MATERIAL FOR THIS TASK Start Marker

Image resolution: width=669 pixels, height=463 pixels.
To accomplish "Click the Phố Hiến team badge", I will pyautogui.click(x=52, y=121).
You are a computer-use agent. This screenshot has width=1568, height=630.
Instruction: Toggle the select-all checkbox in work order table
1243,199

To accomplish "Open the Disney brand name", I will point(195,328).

MATERIAL FOR THIS TASK End Marker
MATERIAL FOR THIS TASK Start Marker

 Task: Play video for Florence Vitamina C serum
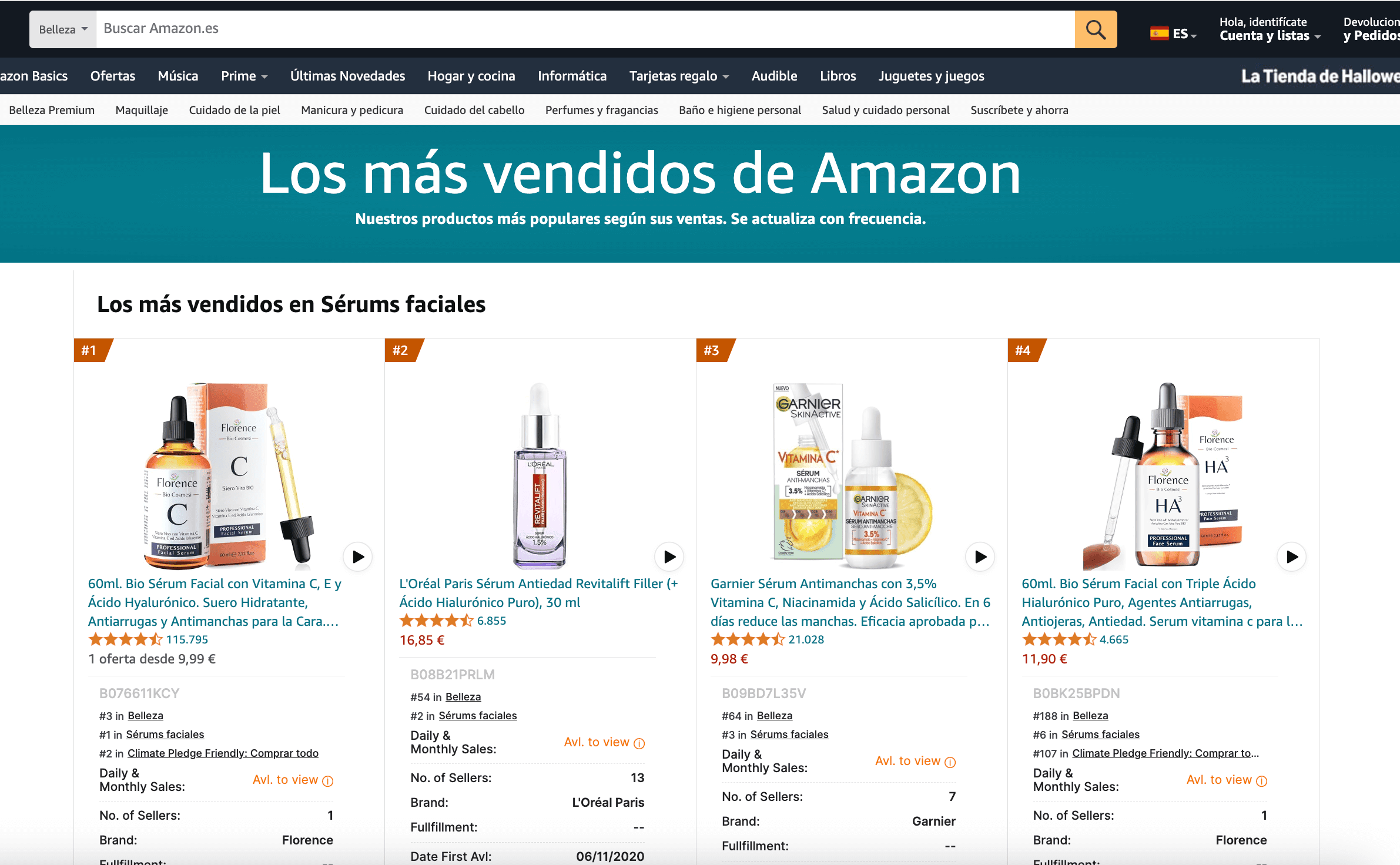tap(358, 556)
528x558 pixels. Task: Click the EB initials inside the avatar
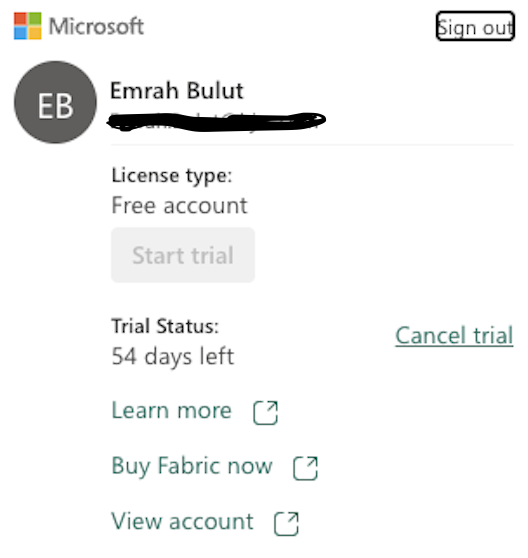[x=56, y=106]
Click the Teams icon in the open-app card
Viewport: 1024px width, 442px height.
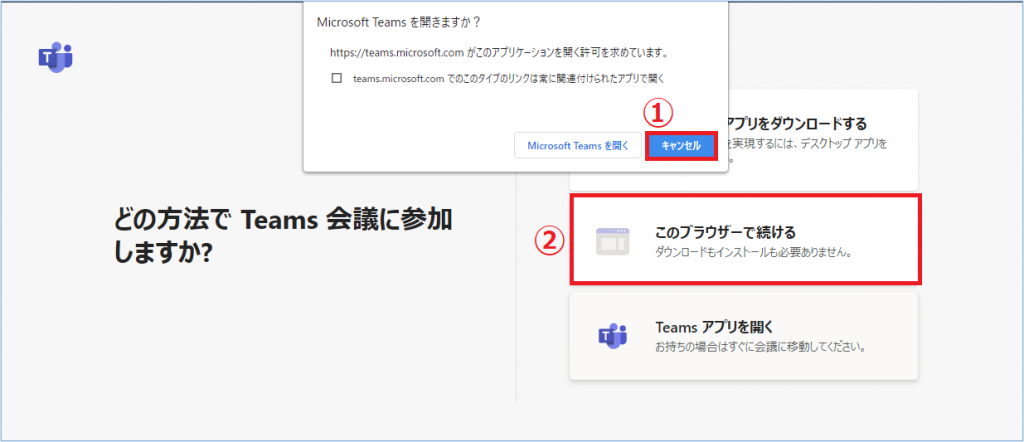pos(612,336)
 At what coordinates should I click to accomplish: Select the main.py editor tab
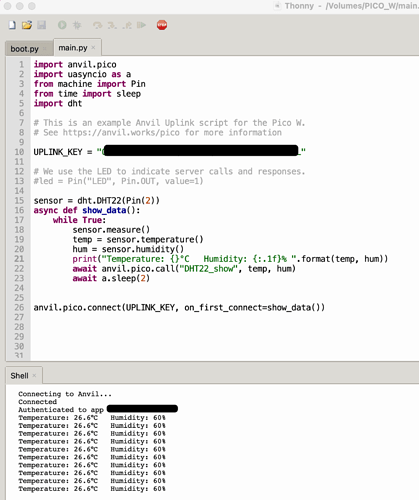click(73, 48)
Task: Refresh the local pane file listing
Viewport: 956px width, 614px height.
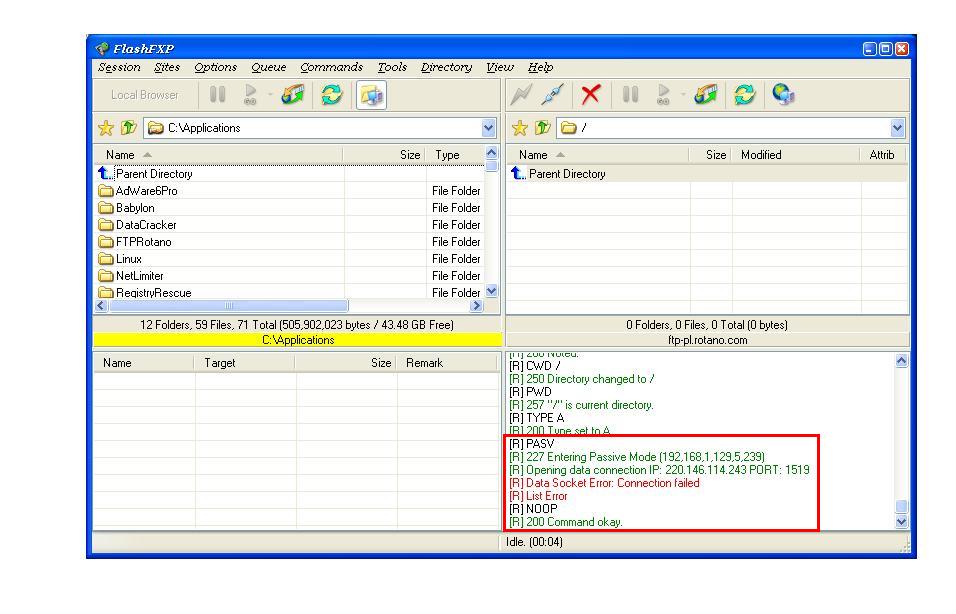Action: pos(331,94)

MATERIAL FOR THIS TASK End Marker

The answer must consist of every line from the entries above that contains "will".

_WRITTEN SOLUTION_
To accomplish "Click the Phố Hiến team badge", I will pyautogui.click(x=52, y=121).
To accomplish "Open the Disney brand name", I will point(195,328).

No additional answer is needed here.